# Day 21 - Planning and Learning with Tabular Methods

## Expected vs. Sample Updates

* We have focused on different kinds of value updates, and, limiting our analysis to the one-step case for now, these vary along three binary dimensions:
    1. State- vs. action-value
    2. Optimal vs. arbitrary policy
    3. Expected vs. sample
* Seven of the $2^3=8$ possible combinations correspond to specific algorithms:
    1. State + Optimal + Expected = Value Iteration
    2. State + Arbitrary + Expected = Policy Evaluation
    3. State + Arbitrary + Sample = TD(0)
    4. Action + Optimal + Expected = Q-Value Iteration
    5. Action + Optimal + Sample = Q-Learning
    6. Action + Arbitrary + Expected = Q-Policy Evaluation
    7. Action + Arbitrary + Sample = Sarsa
* Any of these can be used as update rules for planning
* When comparing sample updates to expected updates, the question remains whether expected updates are actually to be preferred
* While expected updates are exact, not suffering from a sampling error, they are more expensive to compute
* Update computation, in practice, is usually dominated by the number of `S, A` pairs at which $Q$ is to be evaluated
* If there is enough time for computing an expected update, this more exact estimate is usually preferred
* If not, which is usually the case in practice, a sample update is better insofar as it is an actual update, where the expected update would not even get to finish
* For large branching factors $b$ (number of possible states reachable from $S$), the error reduction from sampling updates is vastly more compute-efficient, as most of the error reduction comes from the first few samples
* An expected update would run $b$ computations per update, which is highly excessive if $b=10,000$, for example
* In this case, even $100$ sample updates usually reduce the error significantly
* The analysis, from Sutton & Barto, is likely even underestimating the advantage of sample updates, as it does not take into account the fact that the value function becomes more accurate over the course of the updates, which is not the case with expected updates

### $Exercise\ \mathcal{8.6}$

#### Exercise 8.6 The analysis above assumed that all of the $b$ possible next states were equally likely to occur. Suppose instead that the distribution was highly skewed, that some of the $b$ states were much more likely to occur than most. Would this strengthen or weaken the case for sample updates over expected updates? Support your answer.

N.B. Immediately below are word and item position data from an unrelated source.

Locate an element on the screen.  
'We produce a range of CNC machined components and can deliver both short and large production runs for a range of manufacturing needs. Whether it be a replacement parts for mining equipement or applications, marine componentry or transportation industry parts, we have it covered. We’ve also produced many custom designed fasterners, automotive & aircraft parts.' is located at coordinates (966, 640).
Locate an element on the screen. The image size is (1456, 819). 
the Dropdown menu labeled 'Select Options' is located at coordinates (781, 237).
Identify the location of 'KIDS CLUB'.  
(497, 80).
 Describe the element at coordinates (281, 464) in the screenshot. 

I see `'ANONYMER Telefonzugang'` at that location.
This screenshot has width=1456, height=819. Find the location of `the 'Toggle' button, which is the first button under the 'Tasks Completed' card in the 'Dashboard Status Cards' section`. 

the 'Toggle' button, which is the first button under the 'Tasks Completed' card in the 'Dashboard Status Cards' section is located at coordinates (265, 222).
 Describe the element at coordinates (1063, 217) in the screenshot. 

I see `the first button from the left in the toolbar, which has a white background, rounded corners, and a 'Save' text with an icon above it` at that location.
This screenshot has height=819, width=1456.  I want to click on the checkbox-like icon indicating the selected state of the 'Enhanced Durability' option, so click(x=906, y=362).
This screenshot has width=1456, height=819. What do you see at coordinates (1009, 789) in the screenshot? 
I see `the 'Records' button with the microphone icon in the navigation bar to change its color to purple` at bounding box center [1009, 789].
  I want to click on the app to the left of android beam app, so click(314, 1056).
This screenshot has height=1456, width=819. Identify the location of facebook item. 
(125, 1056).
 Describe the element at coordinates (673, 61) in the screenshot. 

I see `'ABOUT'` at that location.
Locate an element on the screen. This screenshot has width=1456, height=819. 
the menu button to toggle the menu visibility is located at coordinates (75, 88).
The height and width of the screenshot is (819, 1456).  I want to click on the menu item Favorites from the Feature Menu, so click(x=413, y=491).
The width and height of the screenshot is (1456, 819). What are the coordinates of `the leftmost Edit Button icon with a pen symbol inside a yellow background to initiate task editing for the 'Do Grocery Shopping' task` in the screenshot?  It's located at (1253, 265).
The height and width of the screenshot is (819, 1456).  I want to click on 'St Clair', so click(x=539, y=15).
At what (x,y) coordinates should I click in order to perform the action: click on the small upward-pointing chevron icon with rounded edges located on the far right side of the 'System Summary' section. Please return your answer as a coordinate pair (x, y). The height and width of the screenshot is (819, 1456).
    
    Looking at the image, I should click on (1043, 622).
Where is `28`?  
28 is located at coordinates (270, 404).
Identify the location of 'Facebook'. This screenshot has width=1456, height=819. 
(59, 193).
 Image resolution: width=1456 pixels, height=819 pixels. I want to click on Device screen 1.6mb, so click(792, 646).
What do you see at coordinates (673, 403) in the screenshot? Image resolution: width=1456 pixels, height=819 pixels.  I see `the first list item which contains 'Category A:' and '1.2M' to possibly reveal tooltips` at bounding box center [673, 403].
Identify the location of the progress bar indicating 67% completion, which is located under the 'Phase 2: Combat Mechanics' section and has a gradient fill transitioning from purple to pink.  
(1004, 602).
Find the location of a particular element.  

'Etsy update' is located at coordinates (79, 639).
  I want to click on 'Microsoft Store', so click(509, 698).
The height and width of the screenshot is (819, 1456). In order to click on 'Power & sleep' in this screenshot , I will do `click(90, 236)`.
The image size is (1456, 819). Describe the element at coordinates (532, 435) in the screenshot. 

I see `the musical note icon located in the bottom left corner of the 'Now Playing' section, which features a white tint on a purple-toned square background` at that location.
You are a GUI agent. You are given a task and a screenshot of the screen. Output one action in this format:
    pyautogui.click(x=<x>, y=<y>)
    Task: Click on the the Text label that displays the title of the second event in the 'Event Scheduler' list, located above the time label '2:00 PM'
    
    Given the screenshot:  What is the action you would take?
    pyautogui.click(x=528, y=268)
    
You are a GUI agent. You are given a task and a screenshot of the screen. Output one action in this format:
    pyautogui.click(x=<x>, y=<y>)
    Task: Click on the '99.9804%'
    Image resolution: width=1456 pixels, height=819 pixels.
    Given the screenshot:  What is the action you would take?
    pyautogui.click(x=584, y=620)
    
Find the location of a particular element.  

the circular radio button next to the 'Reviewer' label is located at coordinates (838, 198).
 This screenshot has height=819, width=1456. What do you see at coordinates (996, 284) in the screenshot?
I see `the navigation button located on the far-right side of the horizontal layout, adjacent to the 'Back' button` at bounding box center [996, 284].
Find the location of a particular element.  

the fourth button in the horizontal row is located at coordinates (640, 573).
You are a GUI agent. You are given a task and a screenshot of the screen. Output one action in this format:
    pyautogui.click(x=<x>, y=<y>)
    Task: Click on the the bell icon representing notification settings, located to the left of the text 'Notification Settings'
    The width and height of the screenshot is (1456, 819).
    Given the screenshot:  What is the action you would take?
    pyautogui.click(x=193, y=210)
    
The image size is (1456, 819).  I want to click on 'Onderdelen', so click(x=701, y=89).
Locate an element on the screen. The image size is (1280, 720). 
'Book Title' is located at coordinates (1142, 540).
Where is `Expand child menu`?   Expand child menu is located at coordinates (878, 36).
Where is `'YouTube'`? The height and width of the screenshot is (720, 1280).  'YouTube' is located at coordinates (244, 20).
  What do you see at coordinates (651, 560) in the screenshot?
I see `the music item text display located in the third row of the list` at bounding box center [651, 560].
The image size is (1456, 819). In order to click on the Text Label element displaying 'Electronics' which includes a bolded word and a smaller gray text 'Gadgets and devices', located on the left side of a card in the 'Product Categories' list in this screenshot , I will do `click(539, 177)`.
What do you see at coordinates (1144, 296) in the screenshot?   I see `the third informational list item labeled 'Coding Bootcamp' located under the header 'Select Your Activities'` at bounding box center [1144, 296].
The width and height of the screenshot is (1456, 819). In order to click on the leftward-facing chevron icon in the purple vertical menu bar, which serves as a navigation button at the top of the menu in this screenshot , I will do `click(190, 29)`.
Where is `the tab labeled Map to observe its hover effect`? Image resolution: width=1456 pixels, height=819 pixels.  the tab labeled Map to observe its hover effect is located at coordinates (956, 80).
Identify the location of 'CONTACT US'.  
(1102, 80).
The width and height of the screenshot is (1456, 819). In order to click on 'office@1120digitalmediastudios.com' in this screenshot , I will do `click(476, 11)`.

If the transition probabilities are highly skewed, the value of a state will be skewed towards the values of the most likely transitions. Unless the rare transitions have such an extreme difference in value, that they compensate for this effect, sample updates will be even more efficient, as they focus copmutation on the most probably successor states. Expected updates spend equal amounts of computation on both likely and highly unlikely transitions, wasting a lot of resources.